TUMBAL SEWU NDAS (Part 7)


JEJAKMISTERI - Malam itu ketakutan Mbah Han kembali memuncak. Apa yang selama ini ia khawatirkan, benar-benar terbukti dan sudah barang tentu bakal banyak hal yang terjadi. Sebab, sosok wanita berkebaya batik corak, adalah sosok yang selama ini dirinya paling takuti kemunculannya.

Mbah Han melangkah lunglai. Menyeret kakiknya yang sudah seperti mati rasa. Meski sosok wanita itu telah menghilang, meninggalkan kalimat-kalimat sanepo bermakna sebuah pengingat dan peringatan.

Perlahan Mbah Han meraba sebentar bawah bantalnya. Memastikan benda pipih pemberian Mbah Malik masih ada, sebelum membaringkan tubuhnya yang masih gemetar dan tercekam.

Lama Mbah Han terpaku menatapi langit-langit kamarnya. Memikirkan tentang siapa yang telah mengundang kembali sosok wanita, salah satu perewangan atau ingon Sanusi.

Sampai kemudian, satu suara berderit dari pintu depan, membuyarkan lamunannya.

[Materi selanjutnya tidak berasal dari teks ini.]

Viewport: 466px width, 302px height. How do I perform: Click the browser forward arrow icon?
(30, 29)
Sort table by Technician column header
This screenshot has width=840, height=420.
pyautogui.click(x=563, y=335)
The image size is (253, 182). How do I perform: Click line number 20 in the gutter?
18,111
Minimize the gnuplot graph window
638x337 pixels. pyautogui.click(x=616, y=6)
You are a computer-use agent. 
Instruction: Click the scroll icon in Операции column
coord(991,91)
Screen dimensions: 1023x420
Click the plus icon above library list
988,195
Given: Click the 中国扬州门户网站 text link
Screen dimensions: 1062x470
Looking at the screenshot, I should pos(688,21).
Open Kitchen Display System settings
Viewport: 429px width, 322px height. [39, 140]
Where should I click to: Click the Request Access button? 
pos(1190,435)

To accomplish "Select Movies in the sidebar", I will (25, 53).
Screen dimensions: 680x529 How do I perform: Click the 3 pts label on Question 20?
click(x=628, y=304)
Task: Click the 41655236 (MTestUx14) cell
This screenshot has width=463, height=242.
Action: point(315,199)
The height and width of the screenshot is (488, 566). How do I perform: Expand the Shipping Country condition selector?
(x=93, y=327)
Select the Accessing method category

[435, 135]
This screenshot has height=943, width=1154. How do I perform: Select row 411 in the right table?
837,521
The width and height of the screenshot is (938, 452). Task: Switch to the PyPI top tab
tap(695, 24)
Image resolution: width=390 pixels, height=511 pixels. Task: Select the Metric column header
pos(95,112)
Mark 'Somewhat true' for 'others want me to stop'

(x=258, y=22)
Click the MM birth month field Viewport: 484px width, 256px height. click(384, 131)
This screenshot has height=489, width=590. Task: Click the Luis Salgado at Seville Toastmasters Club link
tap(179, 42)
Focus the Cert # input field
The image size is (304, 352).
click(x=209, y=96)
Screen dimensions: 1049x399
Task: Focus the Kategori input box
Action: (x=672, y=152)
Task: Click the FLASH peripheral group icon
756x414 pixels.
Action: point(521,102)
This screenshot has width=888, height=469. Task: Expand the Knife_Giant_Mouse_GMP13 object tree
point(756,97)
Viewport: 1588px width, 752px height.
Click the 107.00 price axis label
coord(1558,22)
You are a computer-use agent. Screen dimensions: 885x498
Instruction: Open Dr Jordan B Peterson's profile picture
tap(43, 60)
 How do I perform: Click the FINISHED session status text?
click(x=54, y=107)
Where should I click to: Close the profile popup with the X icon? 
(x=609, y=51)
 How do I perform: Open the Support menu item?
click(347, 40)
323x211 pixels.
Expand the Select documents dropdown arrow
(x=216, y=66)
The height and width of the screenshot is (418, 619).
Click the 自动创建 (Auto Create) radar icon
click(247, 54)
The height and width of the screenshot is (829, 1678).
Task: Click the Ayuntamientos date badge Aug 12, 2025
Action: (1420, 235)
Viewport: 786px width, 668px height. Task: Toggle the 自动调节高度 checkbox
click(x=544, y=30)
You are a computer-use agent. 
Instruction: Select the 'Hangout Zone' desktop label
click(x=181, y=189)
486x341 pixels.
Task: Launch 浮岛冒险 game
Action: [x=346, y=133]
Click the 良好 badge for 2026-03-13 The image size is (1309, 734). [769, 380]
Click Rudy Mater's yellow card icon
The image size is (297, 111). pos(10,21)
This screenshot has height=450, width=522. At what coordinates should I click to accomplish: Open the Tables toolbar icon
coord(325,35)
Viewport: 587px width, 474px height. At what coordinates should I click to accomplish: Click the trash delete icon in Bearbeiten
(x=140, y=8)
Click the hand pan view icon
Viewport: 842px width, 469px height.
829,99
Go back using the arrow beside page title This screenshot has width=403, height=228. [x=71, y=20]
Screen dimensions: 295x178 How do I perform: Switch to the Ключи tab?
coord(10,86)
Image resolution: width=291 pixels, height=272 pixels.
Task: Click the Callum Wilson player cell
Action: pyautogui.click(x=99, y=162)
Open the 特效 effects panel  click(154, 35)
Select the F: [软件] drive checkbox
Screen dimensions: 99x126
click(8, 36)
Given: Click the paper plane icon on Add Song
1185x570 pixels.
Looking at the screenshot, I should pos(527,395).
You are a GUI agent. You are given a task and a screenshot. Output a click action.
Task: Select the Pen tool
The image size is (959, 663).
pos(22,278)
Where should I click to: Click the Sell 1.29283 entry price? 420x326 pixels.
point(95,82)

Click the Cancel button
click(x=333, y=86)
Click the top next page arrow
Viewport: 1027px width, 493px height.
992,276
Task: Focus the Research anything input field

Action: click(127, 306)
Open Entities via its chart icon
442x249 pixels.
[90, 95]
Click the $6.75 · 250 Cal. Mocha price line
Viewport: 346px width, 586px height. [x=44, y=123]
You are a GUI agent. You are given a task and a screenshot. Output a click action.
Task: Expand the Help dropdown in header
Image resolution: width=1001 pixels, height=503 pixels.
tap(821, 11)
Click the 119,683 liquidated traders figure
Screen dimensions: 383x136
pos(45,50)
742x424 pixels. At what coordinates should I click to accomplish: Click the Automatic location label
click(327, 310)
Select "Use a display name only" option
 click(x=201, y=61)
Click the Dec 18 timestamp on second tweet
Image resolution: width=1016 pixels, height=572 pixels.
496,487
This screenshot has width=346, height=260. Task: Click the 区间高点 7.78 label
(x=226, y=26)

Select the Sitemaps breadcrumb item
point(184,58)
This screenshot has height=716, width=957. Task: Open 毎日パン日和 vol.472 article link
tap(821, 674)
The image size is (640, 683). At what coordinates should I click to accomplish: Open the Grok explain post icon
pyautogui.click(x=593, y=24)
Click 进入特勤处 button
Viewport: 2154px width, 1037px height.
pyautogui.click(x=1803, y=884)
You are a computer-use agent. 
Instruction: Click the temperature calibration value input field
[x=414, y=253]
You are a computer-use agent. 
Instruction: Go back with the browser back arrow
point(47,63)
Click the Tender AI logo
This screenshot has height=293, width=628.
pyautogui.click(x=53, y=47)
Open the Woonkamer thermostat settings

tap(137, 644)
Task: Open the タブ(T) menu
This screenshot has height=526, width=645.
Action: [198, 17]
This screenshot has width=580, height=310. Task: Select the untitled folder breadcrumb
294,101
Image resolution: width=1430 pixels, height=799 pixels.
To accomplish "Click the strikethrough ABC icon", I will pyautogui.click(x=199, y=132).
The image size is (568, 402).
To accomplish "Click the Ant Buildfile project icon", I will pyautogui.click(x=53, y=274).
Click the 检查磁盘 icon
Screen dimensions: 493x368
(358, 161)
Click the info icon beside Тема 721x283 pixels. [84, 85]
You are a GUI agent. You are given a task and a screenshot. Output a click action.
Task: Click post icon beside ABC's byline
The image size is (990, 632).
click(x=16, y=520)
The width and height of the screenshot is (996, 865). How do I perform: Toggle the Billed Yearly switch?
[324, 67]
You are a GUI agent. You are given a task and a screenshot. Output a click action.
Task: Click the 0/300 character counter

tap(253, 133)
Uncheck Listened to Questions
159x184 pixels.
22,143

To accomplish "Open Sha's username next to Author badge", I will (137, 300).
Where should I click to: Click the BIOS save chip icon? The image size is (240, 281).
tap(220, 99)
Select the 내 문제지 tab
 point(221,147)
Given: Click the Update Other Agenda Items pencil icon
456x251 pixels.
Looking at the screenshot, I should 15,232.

Wajah Mbah Han seketika menciut, dengan kening berkerut. Mendengar derap langkah tergesa masuk ke dalam.
Sempat berpikir jika itu Zul, tapi tidak! Suara langkah itu tak hanya satu, melainkan milik dua orang. 

Mbah Han semakin penasaran, saat derap langkah itu melewati kamarnya dan terus menuju belakang. Membuatnya bangkit dari pembaringan, sekedar ingin tau siapa tamu di malam sedingin itu.

Selangkah kaki Mbah Han keluar kamar, jantungnya mulai berdegup kencang. Melihat dua bayangan lelaki masuk ke dalam kamar Wiwik. 

Rasa penasaran Mbah Han semakin menguat, hingga tanpa sadar, menuntun kakinya mendekat ke kamar Wiwik dan Zul. 
Sedikit terperanjat Mbah Han. Manakala baru sampai di depan pintu, ia sudah di sambut aroma dupa menyengat. 
Sekilas, Mbah Han tertunduk, menyesapi wangi dupa hingga beberapa saat. Namun tak lama, tiba-tiba tubuhnya terjingkat dengan wajah memucat. Kulit tubuhnya menebal dan merinding hebat, mendengar suara dari dalam terdengar lirih tapi jelas di telinganya.

Suara lebih mirip sebuah gumaman, berirama. Melantunkan barisan mantra yang masih ia hafal betul tiap baitnya. Mengingatkan kembali pada sosok Sanusi, saat melakukan sebuah ritual persembahan tumbal.

Marah, takut, ngeri, bercampur dalam benak Mbah Han. Ingin ia mendobrak pintu itu, namun tubuhnya terasa lemah. Membuatnya hanya terdiam kaku sampai suasana dalam kamar terasa hening.

Akan tetapi, keheningan itu tak berlangsung lama. Lantunan bait mantra kembali terdengar. Bahkan lebih keras dan lebih cepat, seirama degup jantung Mbah Han. 
Apalagi, saat itu, bukan saja bacaan mantra yang di dengarnya, melainkan di barengi jeritan seorang wanita, melengking, menyayat, semakin membuatnya bergidik ngeri.

Sempat terpikir aneh oleh Mbah Han di sela-sela kengeriannya. Dari suara lelaki yang membaca mantra dan suara jeritan wanita, ia seperti kenal. Tapi bukan suara Wiwik maupun Zul.

Lagi-lagi, di dalam kamar suasana hening dan sunyi. Setelah lengkingan panjang ikut menutup lantunan mantra. Menyadarkan Mbah Han, untuk segera kembali ke kamarnya. 
Sayang, baru saja ingin membalikkan badan, tiba-tiba pintu kamar Wiwik dan Zul terbuka.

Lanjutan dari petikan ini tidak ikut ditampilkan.